Некоторые журналисты, не понимая сути, приветствовали эти результаты, считая, что они опровергают эволюционную психологию и то, что считалось политически опасным ее следствием, — идею человеческой природы, сформированной приспособлением к стилю жизни охотников-собирателей. На самом же деле свидетельства новейшего отбора, касающиеся генов, влияющих на мышление и эмоции, дают право рассуждать о гораздо более радикальной форме эволюционной психологии, в которой разум биологически сформирован не только древней, но и новейшей окружающей средой. А отсюда напрашивается провокационный вывод, будто аборигенные народы и мигранты из слаборазвитых стран менее биологически адаптированы к требованиям современной жизни, чем люди, чьи предки не одну тысячу лет прожили в развитых государственных образованиях. То, что эта гипотеза неудобна с политической точки зрения, еще не значит, что она неверна, но, прежде чем прийти к выводу о ее истинности, мы должны внимательно и осторожно изучить факты. Итак, есть ли у нас основания полагать, что снижение уровня насилия в отдельных обществах можно объяснить генетическими мутациями у его членов?
~
Нейробиология насилия включает множество объектов-целей для естественного отбора. С помощью селекционного разведения можно за четыре-пять поколений вывести линию мышей, заметно более или менее агрессивных по сравнению с обычной лабораторной мышью
[1774]. Насилие у людей, конечно, устроено гораздо сложнее мышиного, но, если предрасположенность к насилию или к миролюбию наследуется, отбор определенно благоприятствовал бы тем вариантам генов, носители которых оставляли бы после себя больше выживших потомков, что со временем изменило бы концентрацию агрессивных и умиротворяющих генов. Так что сначала нам нужно выяснить, действительно ли какая-то часть разброса по агрессивности у людей вызвана изменчивостью генов, то есть наследуется ли агрессивность.

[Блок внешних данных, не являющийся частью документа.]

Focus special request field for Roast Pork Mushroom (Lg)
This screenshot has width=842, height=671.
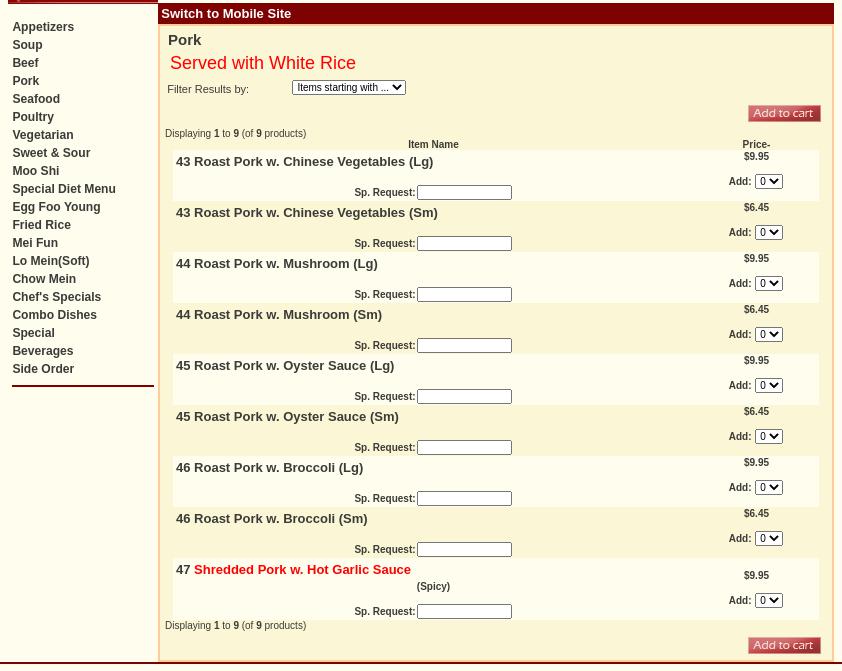[x=464, y=295]
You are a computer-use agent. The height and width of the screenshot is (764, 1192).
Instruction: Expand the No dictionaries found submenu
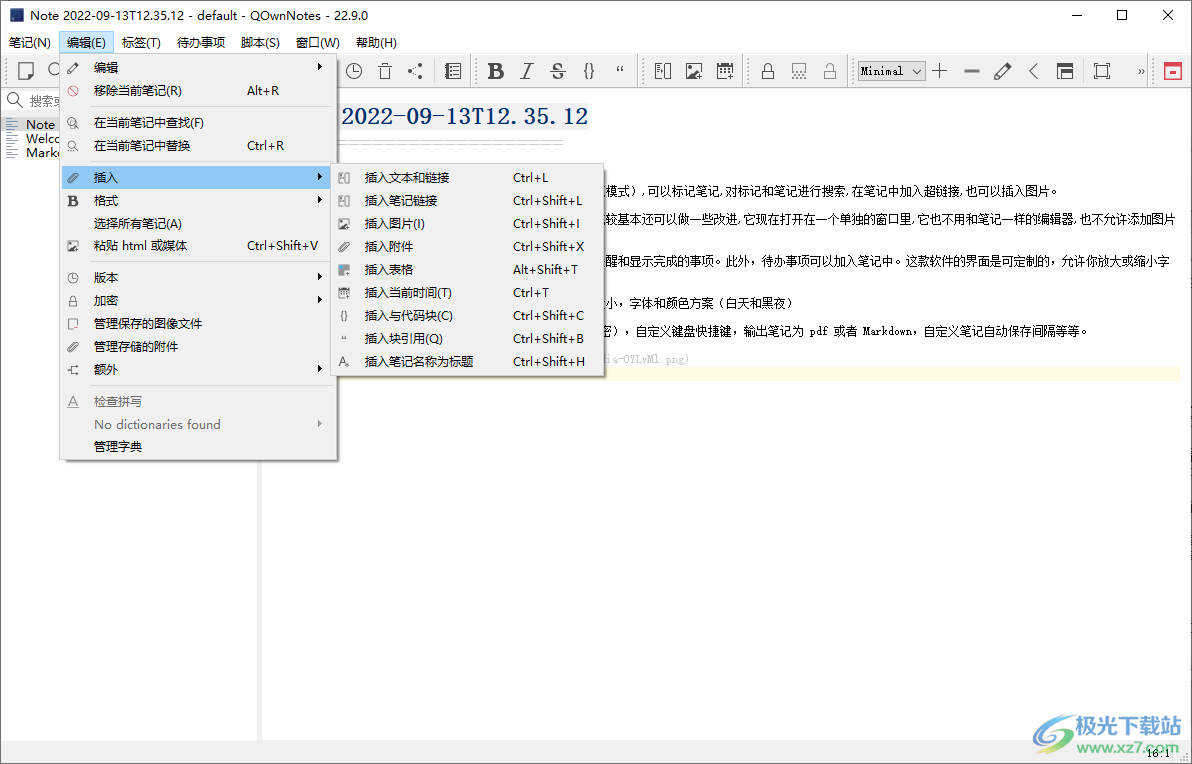[157, 424]
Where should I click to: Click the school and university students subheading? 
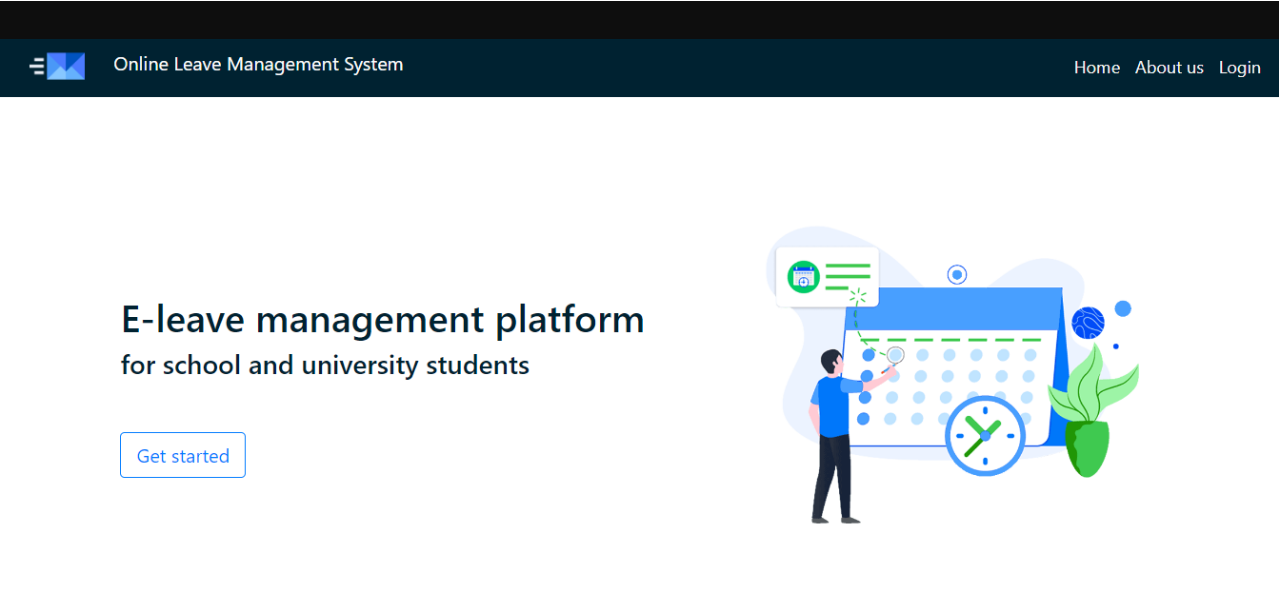(x=325, y=365)
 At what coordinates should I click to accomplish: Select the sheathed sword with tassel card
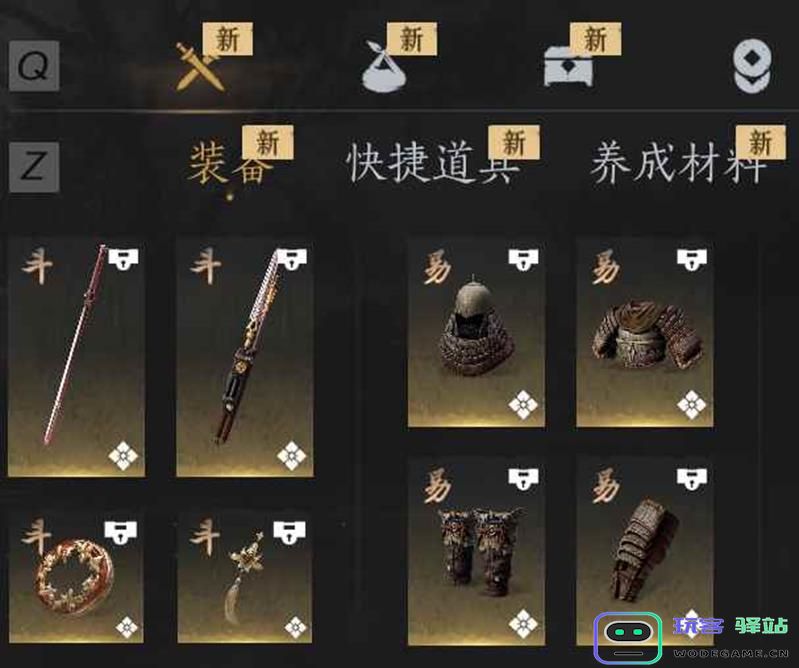point(245,359)
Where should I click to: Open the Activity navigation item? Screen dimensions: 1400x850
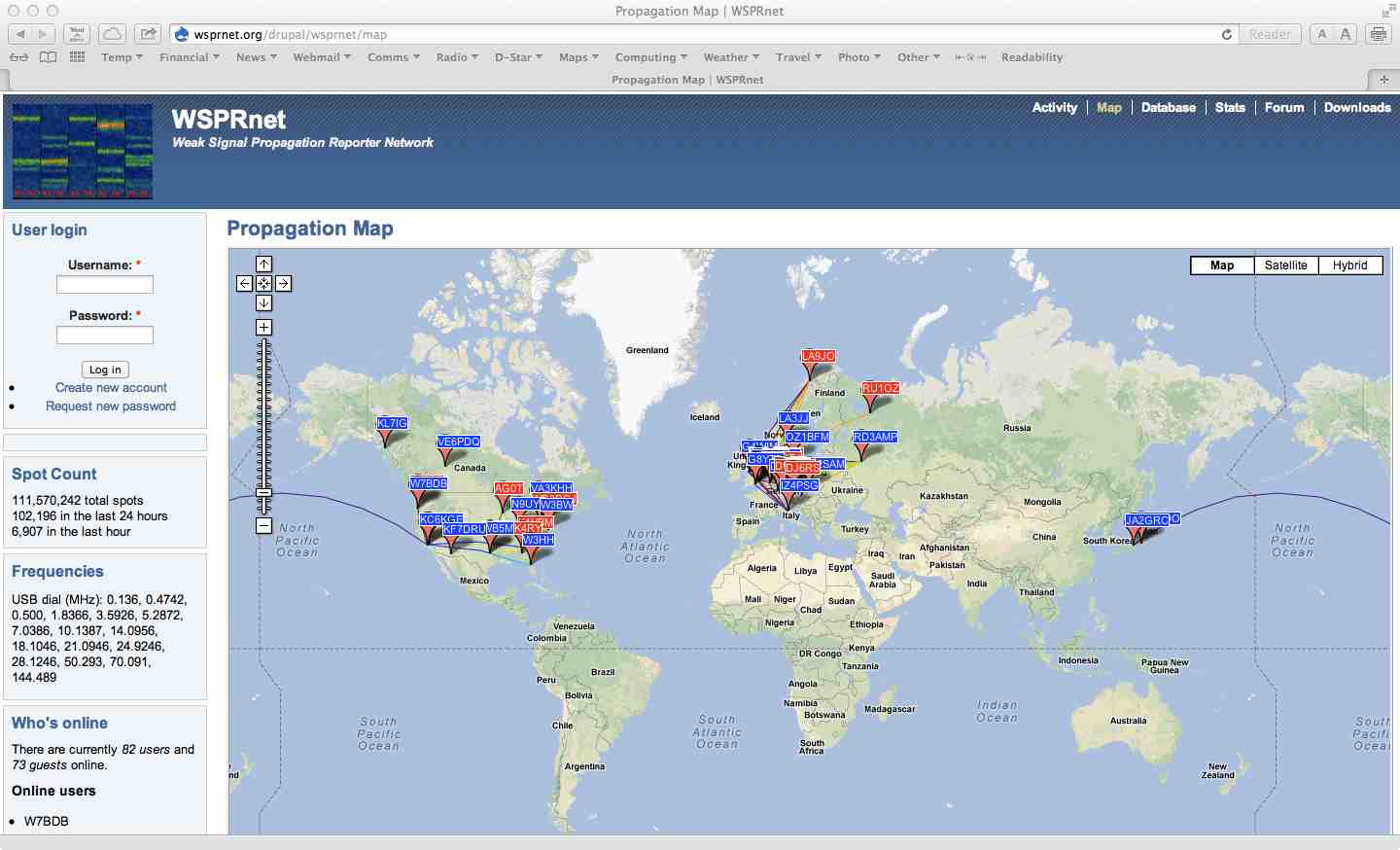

Наследуемость можно измерить как минимум тремя способами
[1775]. Во-первых, можно оценить корреляцию черт у идентичных близнецов, разделенных при рождении и выросших в разных семьях: у них одинаковые гены, но разная семейная среда (в диапазоне сред в выборке). Во-вторых, можно проверить, наблюдается ли более высокая корреляция у идентичных близнецов (у которых общие все гены и большая часть семейной среды), чем у неидентичных близнецов (у которых одинакова только половина изменчивых генов и большая часть семейной среды). В-третьих, можно посмотреть, выше ли эта корреляция у биологических сиблингов (у которых одинаковая половина генов и большая часть семейной среды), чем у приемных братьев и сестер (у которых нет общих изменчивых генов, но большая часть семейной среды одинакова). Каждый из этих методов имеет свои достоинства и недостатки (например, идентичные близнецы чаще становятся соучастниками преступления, чем неидентичные), но сильные и слабые стороны у них разные, так что, если результаты всех трех исследований сходятся в одной точке, есть все основания полагать, что изучаемая черта наследуется.
С помощью этих методов было показано, что асоциальные личностные черты и наклонность иметь проблемы с законом в значительной степени наследуются, хотя влияние наследуемых компонентов иногда зависит от особенностей окружающей среды. В исследовании крупной выборки усыновленных детей, проведенном в 1984 г. в Дании, было установлено, что в семьях, где родитель был осужден за преступление, 25 % выросших биологических детей преступников тоже шли по кривой дорожке, а из усыновленных в преступные семьи отпрысков добропорядочных граждан за решетку попадали только 15 %
[1776]. В этом исследовании эффект биологического родства рассматривался только по отношению к ненасильственным преступлениям, таким как угон автомобиля, и во многих учебниках 1980-х гг. утверждалось, что наследуется только склонность к ненасильственным преступлениям, но не к насилию. Однако вывод был преждевременным. Насильственных преступлений вообще совершается меньше, так что сложно собрать крупную выборку подходящих семей, а значит, и заметить наследуемость сложнее. Кроме того, несовершенство системы уголовного правосудия может сыграть большую роль, чем наклонности преступника к насилию.